The most common adverse reactions including laboratory abnormalities (≥20%) were hemoglobin decreased (60%), fatigue (43%), arthralgia (39%), calcium decreased (39%), sodium decreased (39%), leukocytosis (38%), diarrhea (37%), magnesium decreased (36%), edema (34%), nausea (33%), dyspnea (32%), uric acid increased (32%), potassium decreased (32%), alkaline phosphatase increased (30%), mucositis (28%), aspartate aminotransferase increased (27%), phosphatase decreased (25%), electrocardiogram QT prolonged (24%), rash (24%), creatinine increased (24%), cough (23%), decreased appetite (22%), myalgia (21%), constipation (20%), and pyrexia (20%).
In patients with newly diagnosed AML, the most frequently reported Grade ≥3 adverse reactions (≥5%) were fatigue (14%), differentiation syndrome (11%), electrocardiogram QT prolonged (11%), diarrhea (7%), nausea (7%), and leukocytosis (7%). Serious adverse reactions (≥5%) were differentiation syndrome (18%), electrocardiogram QT prolonged (7%), and fatigue (7%). There was one case of posterior reversible encephalopathy syndrome (PRES).
In patients with relapsed or refractory AML, the most frequently reported Grade ≥3 adverse reactions (≥5%) were differentiation syndrome (13%), electrocardiogram QT prolonged (10%), dyspnea (9%), leukocytosis (8%), and tumor lysis syndrome (6%). Serious adverse reactions (≥5%) were differentiation syndrome (10%), leukocytosis (10%), and electrocardiogram QT prolonged (7%). There was one case of progressive multifocal leukoencephalopathy (PML).
DRUG INTERACTIONS

Strong or Moderate CYP3A4 Inhibitors: Reduce TIBSOVO dose with strong CYP3A4 inhibitors. Monitor patients for increased risk of QTc interval prolongation.
Strong CYP3A4 Inducers: Avoid concomitant use with TIBSOVO.
Sensitive CYP3A4 Substrates: Avoid concomitant use with TIBSOVO.

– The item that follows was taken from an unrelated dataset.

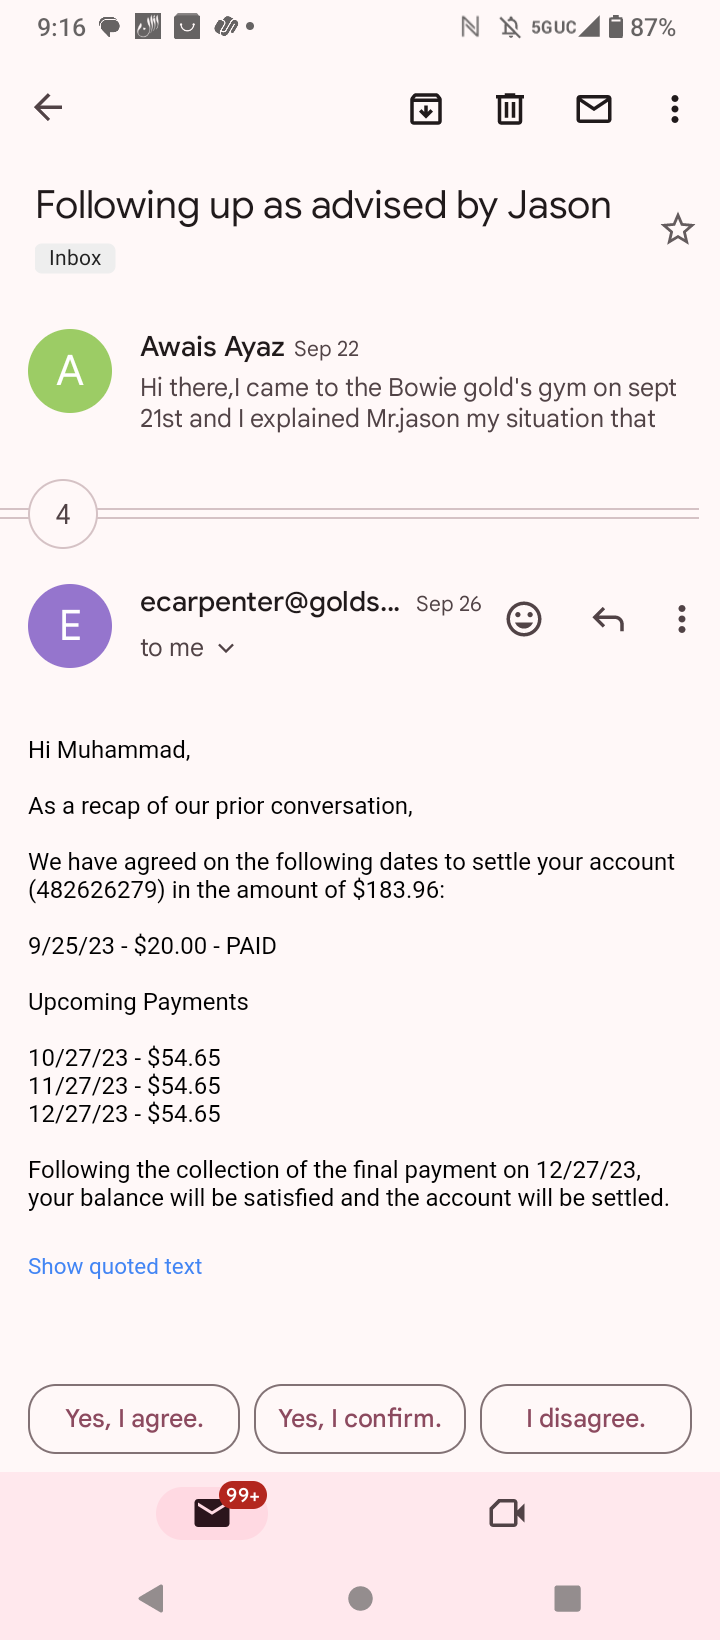The height and width of the screenshot is (1640, 720).
Task: Add an emoji reaction to message
Action: (x=524, y=619)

QTc Prolonging Drugs: Avoid concomitant use with TIBSOVO. If co-administration is unavoidable, monitor patients for increased risk of QTc interval prolongation.

LACTATION

Because many drugs are excreted in human milk and because of the potential for adverse reactions in breastfed children, advise women not to breastfeed during treatment with TIBSOVO and for at least 1 month after the last dose.

Please see full Prescribing Information, including Boxed WARNING.

About Acute Myeloid Leukemia (AML)
AML is a cancer of the blood and bone marrow marked by rapid disease progression and is the most common acute leukemia affecting adults with approximately 20,000 new cases estimated in the U.S. each year. AML patients are typically older or have comorbidities that preclude the use of intensive chemotherapy. These patients typically have a worse prognosis and poor outcomes. The majority of patients with AML eventually relapse. The five-year survival rate is approximately 28%. For 6 to 10 percent of AML patients, the mutated IDH1 enzyme blocks normal blood stem cell differentiation, contributing to the genesis of acute leukemia. IDH1 mutations have been associated with negative prognosis in AML.